The steep median value led the city to remain as the most expensive housing market in the state. As of June, the average home price in Austin increased by more than 6% year over year. The good news for property buyers, however, involves a lower interest rate for 15- and 30-year fixed home loans in the last three months.
Prices in Austin Will Continue to Rise
Real estate analysts believe that median home prices in Austin will only continue to increase within 2020. The average home value would cost near the $399,000 range, which could happen as early as the summer of next year. A shortage of available homes in Austin partly caused prices to reach sky-high figures, while demand is so strong that sellers closed property deals in May in just 12 days.
If you can afford a 20% down payment on a property in the city, now is a good time to find a licensed mortgage broker in Texas and seek help for your loan application. Even if you don’t plan to buy a house in Austin, it still makes sense to purchase your own property because of the declining interest rates for housing loans.
How Much Is the Interest Rate?
The average rate for a 30-year fixed mortgage in Texas reached 4.48% as of June, down 0.22% from March. A 15-year fixed mortgage has an average interest of 4.02%, which also dropped by 0.20% from the same month. If you have an excellent credit history, some lenders may reduce the rate to as low as 3.75% for a 30-year loan. Borrowers with poor credit scores should expect to incur an interest rate of up to 6.75%.

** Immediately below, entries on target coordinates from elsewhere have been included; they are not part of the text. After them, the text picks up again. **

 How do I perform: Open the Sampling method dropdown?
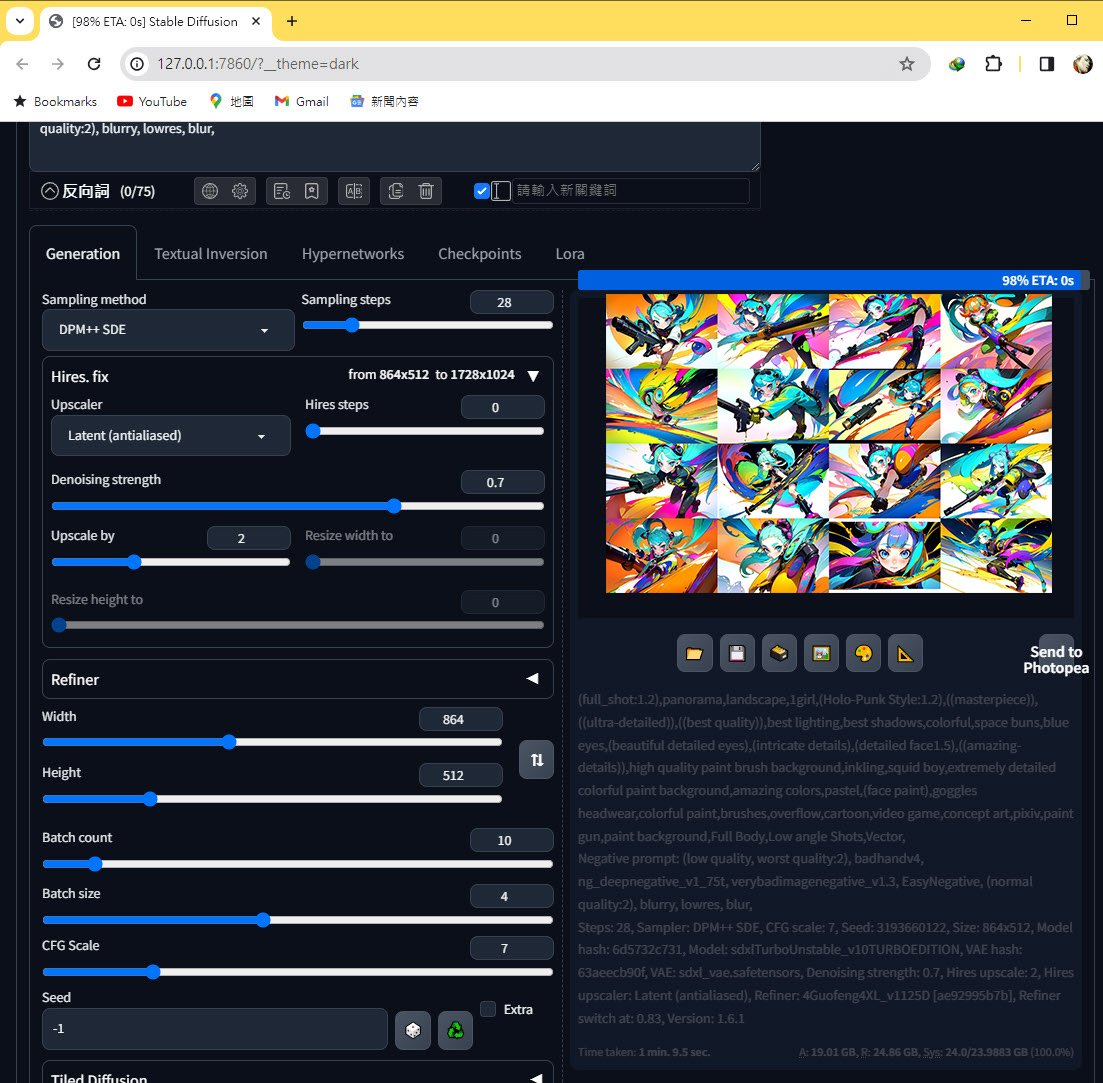coord(168,330)
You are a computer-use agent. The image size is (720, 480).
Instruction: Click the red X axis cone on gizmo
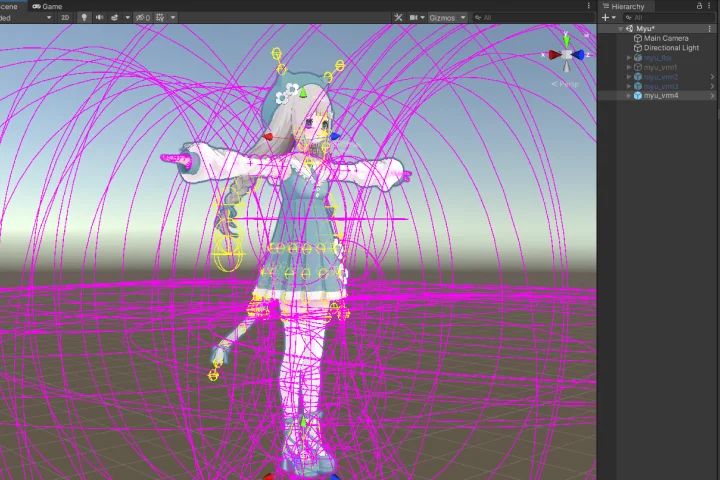pos(551,56)
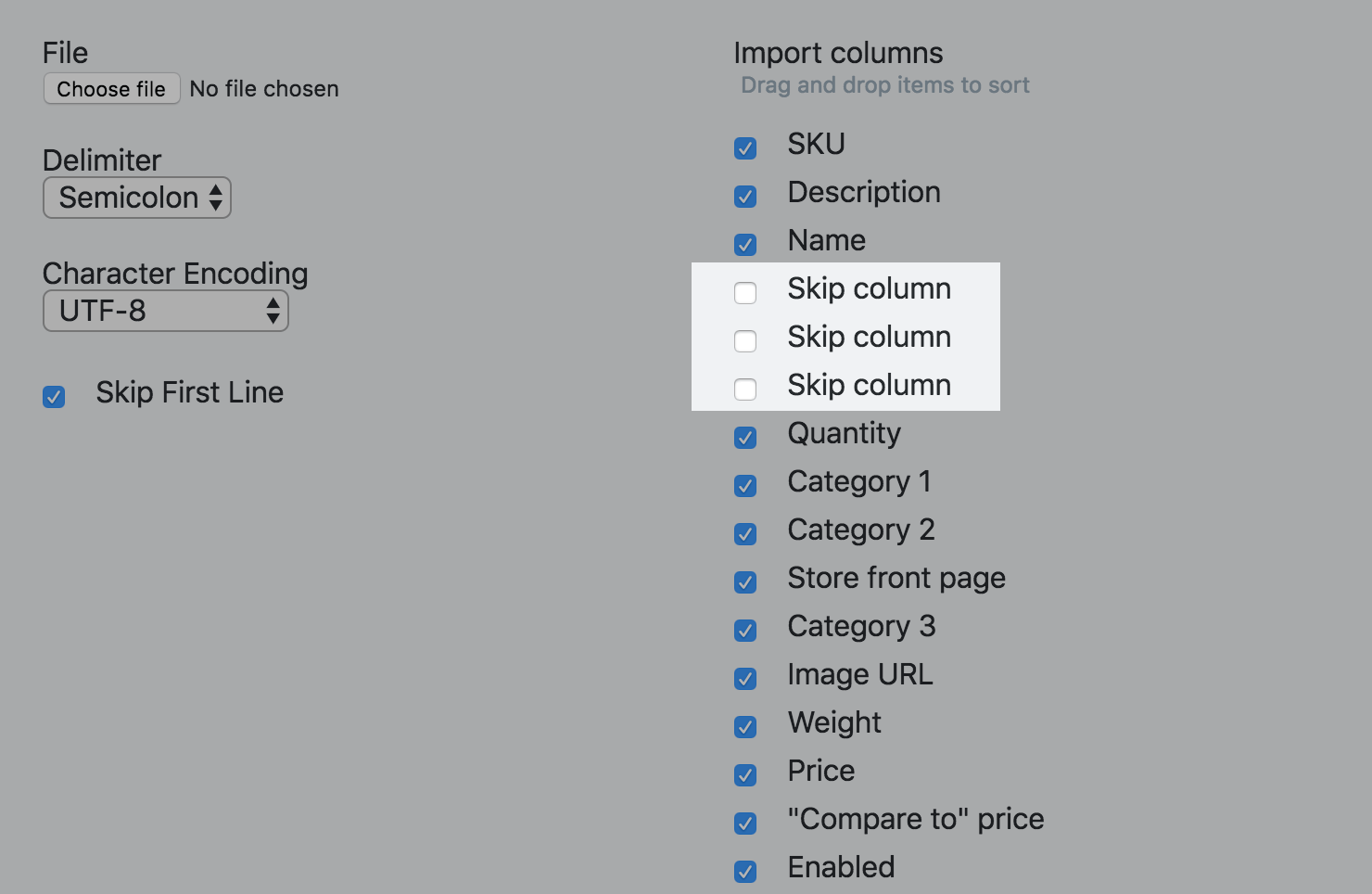Check the first Skip column checkbox
This screenshot has width=1372, height=894.
[x=745, y=293]
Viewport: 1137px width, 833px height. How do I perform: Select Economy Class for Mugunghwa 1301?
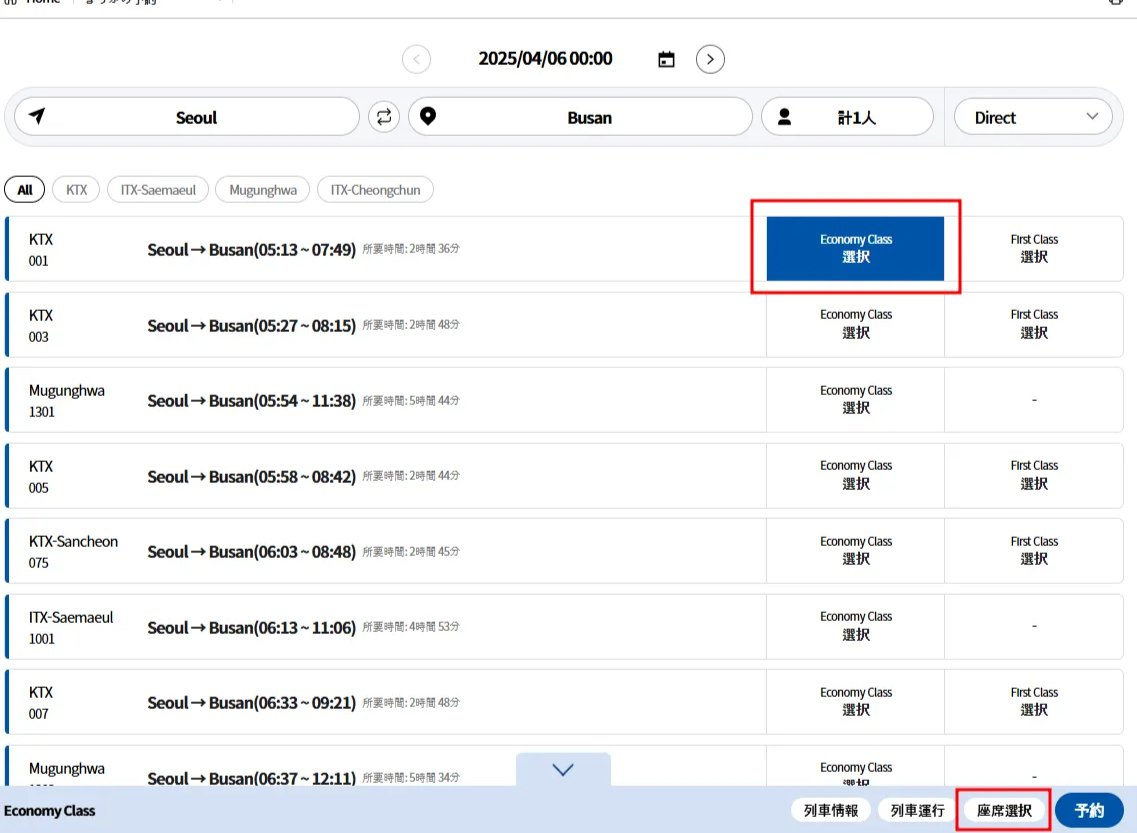coord(855,400)
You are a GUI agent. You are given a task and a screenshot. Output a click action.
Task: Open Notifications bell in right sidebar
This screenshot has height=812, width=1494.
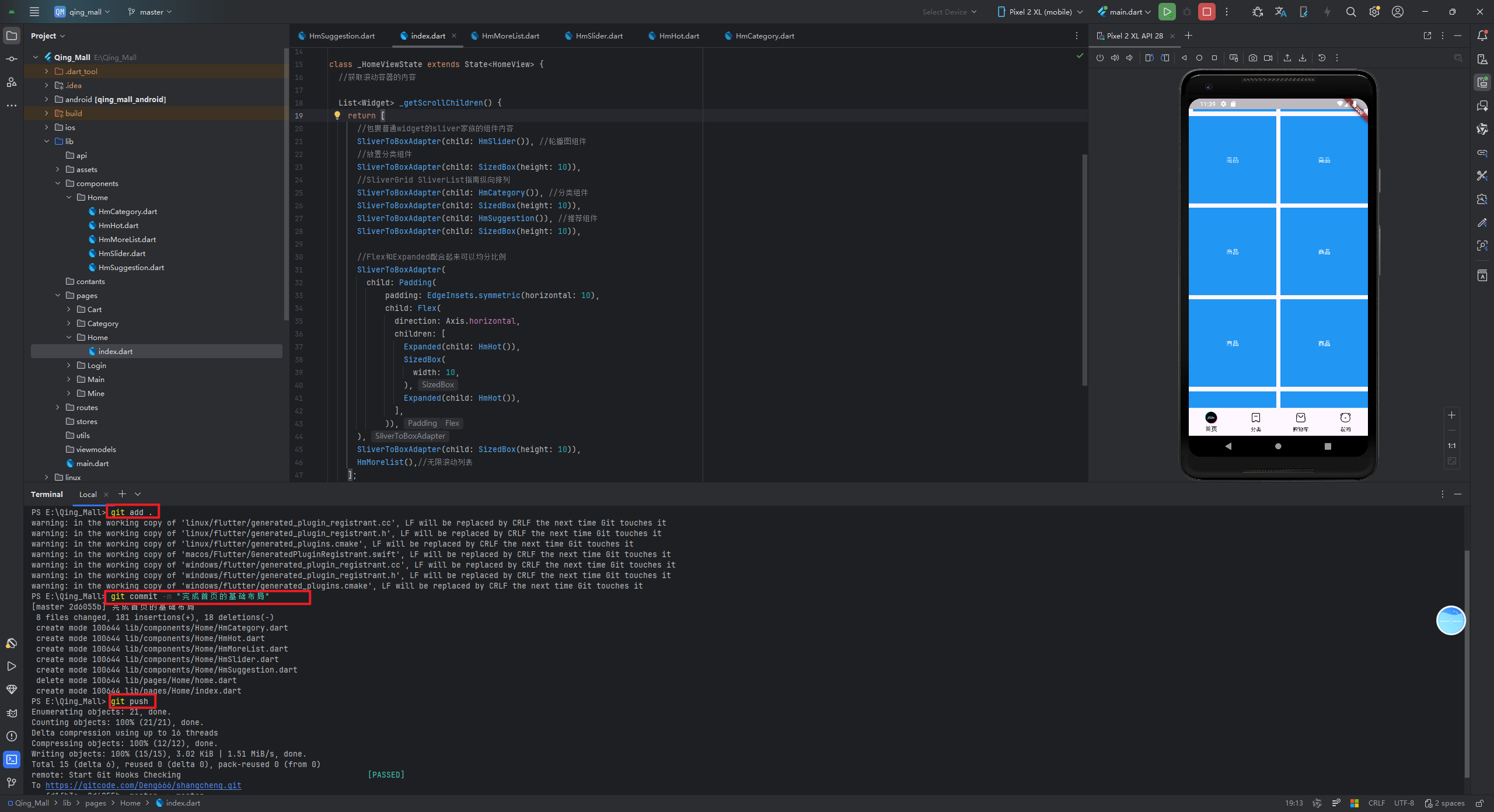click(1482, 36)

The actual rate will also vary based on where you plan to apply for a mortgage. In the Austin-Round Rock region, the average rate for a 30-year mortgage with a 20% down payment reached 4.62%. The rate is equivalent to $1,109 per month for a house worth around $267,000. Take advantage of low rates because the numbers may not be the same once the Federal Reserve decides a rate hike.
Rates in Other Cities
Mortgage applicants in the Houston-The Woodlands-Sugar Land region could pay a slightly higher rate of 4.63%, but the average home price in the area costs more than $182,000 that indicates a monthly payment of $760.
The Dallas-Fort Worth-Arlington region has the same median interest rate for June, although borrowers could pay almost $800 per month because of the higher average home price worth nearly $192,000.
Conclusion
Texans with a limited budget should avoid buying a house in Austin because of the strong competition for properties and expensive prices. The same situation may apply in other major cities. If you’re keen on living in a big city, your chances of finding a good mortgage deal will be higher when you work with a licensed broker.